*DIRECTIVE*
List every line in the records that contains the word "button", matching case exactly.

*MATERIAL PROVIDED*

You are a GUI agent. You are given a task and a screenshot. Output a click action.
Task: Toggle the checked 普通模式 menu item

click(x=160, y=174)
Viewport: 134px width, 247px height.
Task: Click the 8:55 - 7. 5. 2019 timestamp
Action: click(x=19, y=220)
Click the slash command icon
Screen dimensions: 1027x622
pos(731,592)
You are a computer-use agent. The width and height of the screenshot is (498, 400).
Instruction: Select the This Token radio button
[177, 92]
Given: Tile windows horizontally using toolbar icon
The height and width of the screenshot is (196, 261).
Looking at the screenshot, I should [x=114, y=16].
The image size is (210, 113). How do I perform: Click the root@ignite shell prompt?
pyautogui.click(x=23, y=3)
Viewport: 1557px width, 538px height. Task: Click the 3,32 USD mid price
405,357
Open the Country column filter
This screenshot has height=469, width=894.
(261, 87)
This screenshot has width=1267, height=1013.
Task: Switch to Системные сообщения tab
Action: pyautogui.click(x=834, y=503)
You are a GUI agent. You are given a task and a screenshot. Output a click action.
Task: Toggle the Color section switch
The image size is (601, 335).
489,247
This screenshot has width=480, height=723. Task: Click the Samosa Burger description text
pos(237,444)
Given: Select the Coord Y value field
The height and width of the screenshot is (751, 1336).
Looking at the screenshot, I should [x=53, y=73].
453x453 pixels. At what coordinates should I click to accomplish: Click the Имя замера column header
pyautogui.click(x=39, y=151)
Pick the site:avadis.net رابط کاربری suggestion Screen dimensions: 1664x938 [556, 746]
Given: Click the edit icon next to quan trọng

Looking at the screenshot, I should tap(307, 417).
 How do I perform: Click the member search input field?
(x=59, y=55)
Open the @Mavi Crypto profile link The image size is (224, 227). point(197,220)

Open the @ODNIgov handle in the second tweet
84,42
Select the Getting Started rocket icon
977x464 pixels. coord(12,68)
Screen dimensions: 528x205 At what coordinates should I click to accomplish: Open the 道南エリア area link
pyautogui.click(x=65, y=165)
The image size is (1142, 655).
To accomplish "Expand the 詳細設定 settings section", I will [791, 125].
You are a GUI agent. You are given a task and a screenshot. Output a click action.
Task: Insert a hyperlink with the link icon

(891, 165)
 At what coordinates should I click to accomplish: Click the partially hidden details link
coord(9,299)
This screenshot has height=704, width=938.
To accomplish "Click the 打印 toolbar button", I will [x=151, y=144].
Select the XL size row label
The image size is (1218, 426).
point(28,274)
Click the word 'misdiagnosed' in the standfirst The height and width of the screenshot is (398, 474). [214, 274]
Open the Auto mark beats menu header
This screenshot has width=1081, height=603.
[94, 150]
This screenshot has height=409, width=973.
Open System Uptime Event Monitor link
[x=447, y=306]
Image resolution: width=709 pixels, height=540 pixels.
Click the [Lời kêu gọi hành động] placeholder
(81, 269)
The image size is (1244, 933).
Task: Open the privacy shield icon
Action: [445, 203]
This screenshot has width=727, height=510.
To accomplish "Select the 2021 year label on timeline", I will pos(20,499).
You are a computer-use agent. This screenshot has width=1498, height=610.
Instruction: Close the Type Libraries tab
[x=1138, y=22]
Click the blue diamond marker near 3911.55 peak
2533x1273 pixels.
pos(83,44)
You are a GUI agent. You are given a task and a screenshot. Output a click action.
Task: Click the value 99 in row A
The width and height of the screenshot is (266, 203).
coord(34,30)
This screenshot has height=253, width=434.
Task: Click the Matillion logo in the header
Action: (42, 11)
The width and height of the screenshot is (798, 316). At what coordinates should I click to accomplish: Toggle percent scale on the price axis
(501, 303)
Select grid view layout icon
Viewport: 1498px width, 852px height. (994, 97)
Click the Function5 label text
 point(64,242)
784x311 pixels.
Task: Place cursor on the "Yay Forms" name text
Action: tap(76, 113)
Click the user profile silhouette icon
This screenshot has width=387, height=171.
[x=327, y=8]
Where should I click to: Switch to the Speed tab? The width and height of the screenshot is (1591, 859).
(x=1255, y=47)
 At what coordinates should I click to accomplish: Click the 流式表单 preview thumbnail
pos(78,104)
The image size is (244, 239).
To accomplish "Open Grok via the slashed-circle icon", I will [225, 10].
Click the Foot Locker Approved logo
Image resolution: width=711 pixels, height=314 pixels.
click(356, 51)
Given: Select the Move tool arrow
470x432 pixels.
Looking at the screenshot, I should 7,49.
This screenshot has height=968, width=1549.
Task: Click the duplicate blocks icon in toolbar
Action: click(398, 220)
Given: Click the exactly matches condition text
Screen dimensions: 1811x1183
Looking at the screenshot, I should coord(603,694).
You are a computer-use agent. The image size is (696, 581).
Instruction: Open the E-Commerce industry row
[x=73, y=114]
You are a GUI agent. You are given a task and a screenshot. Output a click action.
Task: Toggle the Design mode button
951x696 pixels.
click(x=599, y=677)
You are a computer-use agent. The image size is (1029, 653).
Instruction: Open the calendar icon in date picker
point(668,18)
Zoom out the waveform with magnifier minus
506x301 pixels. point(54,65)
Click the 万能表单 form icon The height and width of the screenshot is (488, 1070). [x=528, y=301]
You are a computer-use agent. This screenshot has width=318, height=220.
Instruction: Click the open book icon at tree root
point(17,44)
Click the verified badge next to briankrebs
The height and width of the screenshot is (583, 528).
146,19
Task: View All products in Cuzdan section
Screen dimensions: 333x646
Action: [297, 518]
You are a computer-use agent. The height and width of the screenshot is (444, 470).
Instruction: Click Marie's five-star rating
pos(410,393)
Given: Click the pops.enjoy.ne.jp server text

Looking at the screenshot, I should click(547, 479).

*ANSWER FOR THE TASK*
Instruction: Select the This Token radio button
To accomplish "Click the 打印 toolbar button", I will [x=151, y=144].
Task: Toggle the Design mode button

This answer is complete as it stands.